Wednesday, February 20, 2013

La Clemenza di Tito

I was the Canadian Opera Company's production of Mozart's last opera last night.  I don't actually have much more to say about it than the Toronto Star or the Globe and Mail.  I completely agree with this reviewer that it was really well sung, maybe the best sung Mozart opera I've seen at the COC, and that the substitute for Michael Schade, Owen McCausland, really shone in the title role (especially in the 2nd part).  However, it was marred by one of the most incoherent productions the COC has ever staged. 

Now I have complained about COC strangeness before, like when they tried to set Beethoven's Fidelio in a Kafkaesque (HA!) bureaucracy, or completely ruined the ending of Don Giovanni (for laughs?), but the problem with this one went deeper, in part because the notes the director, Christopher Alden, wrote for the playbill were quite intriguing.  He argues that Titus, who is characterized by his clemency (hence the title!), actually tyrannizes his populace with kindness. 

I have to admit, this sounded like a really interesting take, and I looked forward to seeing that.  Unfortunately, what happened on stage failed to resemble even the director's argument for the production!  Instead, it came off as farce, which, in light of the libretto and Mozart's music, simply made no sense.  It resulted in people laughing at points of high seriousness, and reducing certain characters, like Annio and Vitellia, to wildly inappropriate caricatures. Basically all the humour that was set up in the first part led to the audience seeing certain characters as funny, and so when they got serious, like when Vitellia completely changes her position on Tito, it comes off as though she's not serious, or perhaps insane. 

It was the same with the setting - I enjoyed the idea of a kind of late-late Modernist building, and the fact that it looked like every 1960's arts centre lobby in Canada, from Vancouver's Queen Elizabeth Theatre to the Confederation Centre in PEI.  But again, there was no payoff.

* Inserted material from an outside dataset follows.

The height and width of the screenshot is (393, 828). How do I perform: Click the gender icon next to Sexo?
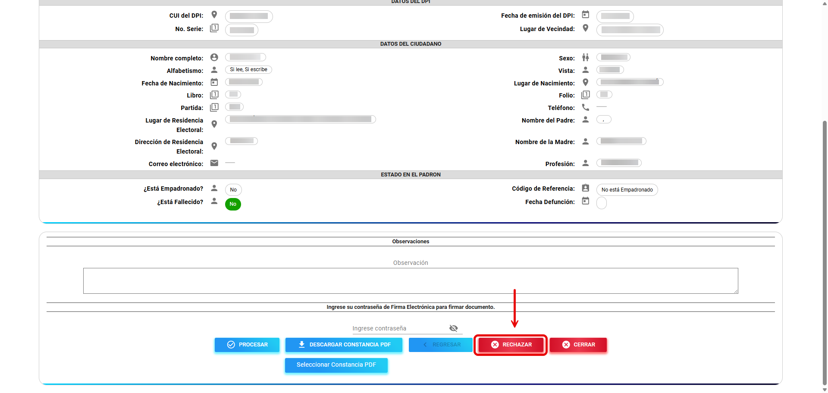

So unlike some of the previous productions I've seen, which were obviously thought through, but the concept itself was poorly conceived, this one struck me as intriguingly conceived, but terribly articulated in its execution. 

Nevertheless, I would highly recommend seeing it for the singing, and it's a shame that the house was the emptiest I've seen it in a long while last night given the quality of the musical performances. 

Just try not to think too much about what's going on on stage.